Gatos, por sinal, eram os animais favoritos da mulher. No auge de seus 40 anos, qualquer um lhe daria facilmente 25 por sua aparência e 50 por suas roupas. Alta, de corpo esbelto, a mãe de Adam poderia perfeitamente vestir um biquíni colado e posar para uma propaganda de produtos cosméticos sem ser criticada. Seu gosto extravagante, porém, fazia-lhe parecer uma verdadeira lunática. Com seus cabelos pintados de laranja, presos em um enorme coque no centro de sua cabeça, o pescoço e pulsos cobertos de adereços prateados, blusões estampados de felinos e uma calça legging preta colada. A mulher seria taxada facilmente de cheiradora de gatinhos pelo primeiro que a visse na rua. Isto é claro, se ela não gostasse de ficar em casa, coisa que adora e que seu trabalho como professora de teologia de uma universidade online convenientemente lhe proporciona.

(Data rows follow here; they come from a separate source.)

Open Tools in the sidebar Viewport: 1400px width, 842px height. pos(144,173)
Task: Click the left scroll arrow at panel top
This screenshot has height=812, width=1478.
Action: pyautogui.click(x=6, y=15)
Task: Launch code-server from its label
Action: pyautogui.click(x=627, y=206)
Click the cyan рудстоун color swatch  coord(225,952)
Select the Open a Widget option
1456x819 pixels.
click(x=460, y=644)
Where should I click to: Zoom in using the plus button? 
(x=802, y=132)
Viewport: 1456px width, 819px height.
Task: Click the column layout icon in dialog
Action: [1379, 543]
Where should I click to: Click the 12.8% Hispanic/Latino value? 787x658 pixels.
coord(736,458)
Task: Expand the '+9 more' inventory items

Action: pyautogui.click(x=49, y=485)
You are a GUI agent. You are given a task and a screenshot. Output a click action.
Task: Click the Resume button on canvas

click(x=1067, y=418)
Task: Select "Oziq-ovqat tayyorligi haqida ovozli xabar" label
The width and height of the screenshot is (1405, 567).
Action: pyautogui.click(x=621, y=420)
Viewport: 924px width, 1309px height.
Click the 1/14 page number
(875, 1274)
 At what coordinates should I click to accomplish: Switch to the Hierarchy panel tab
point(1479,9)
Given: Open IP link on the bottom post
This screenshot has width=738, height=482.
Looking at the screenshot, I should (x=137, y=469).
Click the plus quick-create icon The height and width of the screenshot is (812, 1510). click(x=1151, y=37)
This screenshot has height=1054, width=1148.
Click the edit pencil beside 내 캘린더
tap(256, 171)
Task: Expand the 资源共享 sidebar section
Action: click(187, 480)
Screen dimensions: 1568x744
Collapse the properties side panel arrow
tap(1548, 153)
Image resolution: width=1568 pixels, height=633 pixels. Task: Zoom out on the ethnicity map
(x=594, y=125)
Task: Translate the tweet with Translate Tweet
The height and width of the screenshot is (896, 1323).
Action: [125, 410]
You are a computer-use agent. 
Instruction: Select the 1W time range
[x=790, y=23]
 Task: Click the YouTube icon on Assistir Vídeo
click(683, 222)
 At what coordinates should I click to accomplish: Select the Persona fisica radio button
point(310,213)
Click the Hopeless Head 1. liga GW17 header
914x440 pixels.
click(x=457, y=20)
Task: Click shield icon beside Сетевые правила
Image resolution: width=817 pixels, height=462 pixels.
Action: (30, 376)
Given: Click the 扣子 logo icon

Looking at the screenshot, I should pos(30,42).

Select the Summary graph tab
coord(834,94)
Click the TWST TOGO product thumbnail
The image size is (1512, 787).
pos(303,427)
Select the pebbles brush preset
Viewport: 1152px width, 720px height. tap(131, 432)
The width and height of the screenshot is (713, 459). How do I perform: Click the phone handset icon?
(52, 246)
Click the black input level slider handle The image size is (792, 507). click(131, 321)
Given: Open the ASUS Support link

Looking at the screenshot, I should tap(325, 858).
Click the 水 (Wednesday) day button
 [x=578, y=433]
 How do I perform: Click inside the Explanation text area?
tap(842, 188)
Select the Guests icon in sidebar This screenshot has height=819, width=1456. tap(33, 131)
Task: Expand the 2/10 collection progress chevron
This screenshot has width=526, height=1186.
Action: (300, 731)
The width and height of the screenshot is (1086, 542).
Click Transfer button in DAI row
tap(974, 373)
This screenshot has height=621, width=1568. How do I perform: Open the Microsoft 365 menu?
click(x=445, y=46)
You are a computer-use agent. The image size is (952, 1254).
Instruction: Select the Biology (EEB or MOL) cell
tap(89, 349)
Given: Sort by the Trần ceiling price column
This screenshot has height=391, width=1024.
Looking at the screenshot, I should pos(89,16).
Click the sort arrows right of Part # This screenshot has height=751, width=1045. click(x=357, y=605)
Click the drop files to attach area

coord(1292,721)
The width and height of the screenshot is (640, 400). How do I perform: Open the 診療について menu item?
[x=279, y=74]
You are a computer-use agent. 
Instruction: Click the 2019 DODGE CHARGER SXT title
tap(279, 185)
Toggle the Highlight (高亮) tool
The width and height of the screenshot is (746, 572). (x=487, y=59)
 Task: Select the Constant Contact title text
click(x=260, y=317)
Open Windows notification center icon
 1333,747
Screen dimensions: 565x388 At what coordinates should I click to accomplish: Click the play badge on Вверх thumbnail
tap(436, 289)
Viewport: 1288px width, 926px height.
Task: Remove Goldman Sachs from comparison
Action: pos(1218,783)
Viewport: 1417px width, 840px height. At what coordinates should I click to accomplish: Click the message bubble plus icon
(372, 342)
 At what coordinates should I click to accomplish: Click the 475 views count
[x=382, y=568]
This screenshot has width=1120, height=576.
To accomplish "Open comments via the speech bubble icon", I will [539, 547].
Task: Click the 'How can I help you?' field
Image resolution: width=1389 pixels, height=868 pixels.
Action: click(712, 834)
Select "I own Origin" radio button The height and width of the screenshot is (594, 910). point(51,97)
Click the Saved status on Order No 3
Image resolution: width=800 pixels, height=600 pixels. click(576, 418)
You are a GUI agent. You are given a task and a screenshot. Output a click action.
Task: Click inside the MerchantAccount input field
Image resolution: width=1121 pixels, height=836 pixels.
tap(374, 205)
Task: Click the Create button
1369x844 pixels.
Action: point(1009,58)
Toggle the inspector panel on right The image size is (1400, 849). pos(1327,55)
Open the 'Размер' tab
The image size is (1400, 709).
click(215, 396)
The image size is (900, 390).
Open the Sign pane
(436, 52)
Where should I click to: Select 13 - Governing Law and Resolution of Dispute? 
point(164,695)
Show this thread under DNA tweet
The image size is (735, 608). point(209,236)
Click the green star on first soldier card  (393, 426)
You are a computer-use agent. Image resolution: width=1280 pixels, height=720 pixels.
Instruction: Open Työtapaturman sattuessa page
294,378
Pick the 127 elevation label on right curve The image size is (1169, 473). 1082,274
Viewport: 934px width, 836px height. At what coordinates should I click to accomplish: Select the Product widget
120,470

— Já estou aqui — Respondeu-lhe o menino, quase tropeçando na poça formada pela goteira no teto da cozinha.

— Ótimo, o café já está na mesa. Coma bastante, vai precisar... Seu ônibus não está funcionando hoje.

— De novo? Já é o quinto dia seguido, não vou andar três quilômetros só para ir à escola. Não tem nada lá em dia de nevasca.

— Ah, você vai. Já faltou nos últimos quatro dias, está ficando acomodado. E não são três quilômetros, são cinco. A rua principal está interditada pela neve.

— O que?! Definitivamente não vou. - Respondeu o menino, exaltado.

— Vai sim, e se achar ruim vendo seu computador.

O coringa foi usado. Embates entre as duas personalidades fortes eram frequentemente resolvidos com essas simples palavras.

– Tá, eu vou — bufou o menino, enquanto engolia rapidamente o suco preparado por sua mãe.

A mãe sorriu triunfante, gesticulando para as blusas esticadas sobre uma cadeira enquanto cantarolava:

— Seus blusões estão bem ali, vista todos pra ficar bem quentinho no caminho.

Adam fez uma cara azeda.

— Não se esqueça de seus remédios. — acrescentou a mulher — Estão na pia, duas pílulas hoje.

Adam sofria de esquizofrenia. Doença que lhe proporcionara, em sua infância, alguns "amigos imaginários", que lhe forçaram a ser o verdadeiro terror das creches escolares. Aos seis anos, após uma relutante visita ao psiquiatra, foi-lhe dado seu diagnóstico. Desde então o garoto nunca deixara de tomar, diariamente, duas grandes pílulas vermelhas, que lhe garantiam a plena saúde mental.

— Tá bom, tá bom.

— Não fica assim, filhote — o menino encenou vômito, odiava ser chamado assim — Mamãe te ama, tá bom?

— Tá, tá — levantou-se rapidamente, derramando acidentalmente o resto de suco em sua blusa.

— Santa incompetência... — comentou a mãe, revirando os olhos — Vá trocar de roupa, você tem muito que o andar ainda.

Adam a fuzilou com os olhos, voltando para seu quarto e trocando de roupa. O relógio apontava tremulamente seis e vinte, indicando ao menino que precisava se apressar. Voando pelas escadas e abrindo a porta com demasiada violência o garoto se despediu, com um simples "Tchau mãe", com a sensação de ter se esquecido de algo realmente importante.

O frio do ar da rua lhe gelou a espinha e fez com que rapidamente esse algo fosse esquecido. Algumas horas depois, Lilian, em busca de petiscos para Fred, seu gatinho favorito, rendeu-lhe - com razão - uma enorme preocupação. Lá estava, do lado de um copo d'água, o algo que geraria futuramente um motivo para preocupações ainda maiores: Duas pílulas, vermelhas grandes e brilhantes como as mais preciosas das rubis, observando-a como dois assassinos olhos. Olhos que teceriam a mais cruel das vinganças pela traição de terem sido esquecidas e largadas perante uma reles pia de mármore por seu ingrato e insolente amante.